ATtiny2313 signature 0xffffff, why?


I bought new ATtiny2313. I put it on breadboard, conect all for bit-banging and all is working ok. First blinking program works well.

Then I tried to add crystal 16MHz and programmed lfuse to 0xEF. This disables CKDIV8, so I get really 16 MHz because I've changed C code too - #define F_CPU 16000000UL. All was ok.

The problem. Without crystal I sent program examples more times. All was okay. With crystal I sent program only one time. At second attepmpt avrdude tells me that signature isn't right. Now it is 0xffffff.

Then I used -F switch to ignore signature check. All is working okay. But when I program lfuse back to it's default value (0x64) and remove crystal, I send blinking program for 1 MHz. It is blinking twice in a second. Then I check calibration bytes. They are 0xff 0xff, but they must be 0x5b 0x5a.
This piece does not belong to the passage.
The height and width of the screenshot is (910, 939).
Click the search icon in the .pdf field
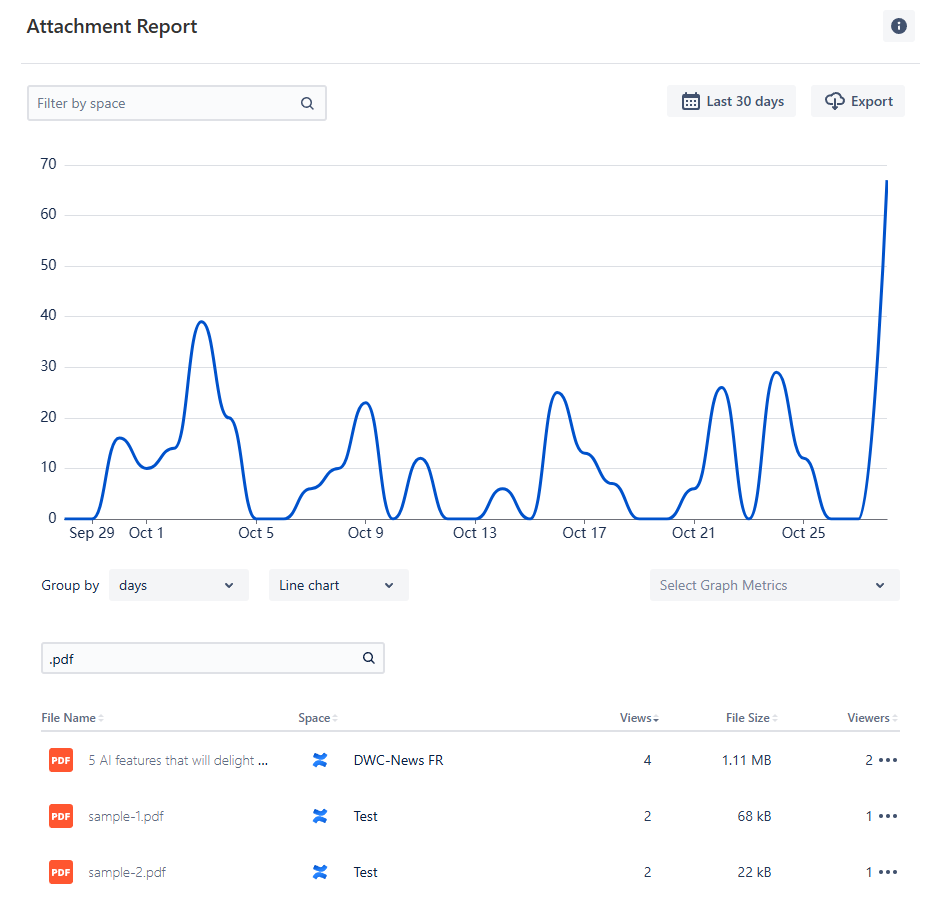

So it seems that mc is working at 2 MHz without calibration codes, isn't right?

So, how I can get back signature and calibration bytes?

Two days I surfing internet and digging throuh google. It seems, that no one has the same problem. I think it happened because of lost contact on one of pins (reset, sck, miso, mosi) at the time, when I program it when it running at 16MHz. Anyway I cannot understand, how is it possible. All is working okay, if I put OSCCAL=0x60 row in program code at very start. Then I have 1MHz with CKDIV8. But anyway I think it's not normal that mcu have lost his calibration code and signature.

Is it possible that these codes cannot be read at one speed, when fuses can be read at the same speed? I tried all speeds and no result.

People, please talk to me! :) I feel like Robinson alone on island :D

I've had this problem. Check ALL your connections. I had MOSI and MISO switched around. Then, make sure the resistors on the cables are all of the same value. Finally, if you're still having problems, probe your port that you're using to program the micro.

oh yeah, I hadn't done any bitbanging (I'm still trying to figure out what the heck that means), I was just using a parralel port cable.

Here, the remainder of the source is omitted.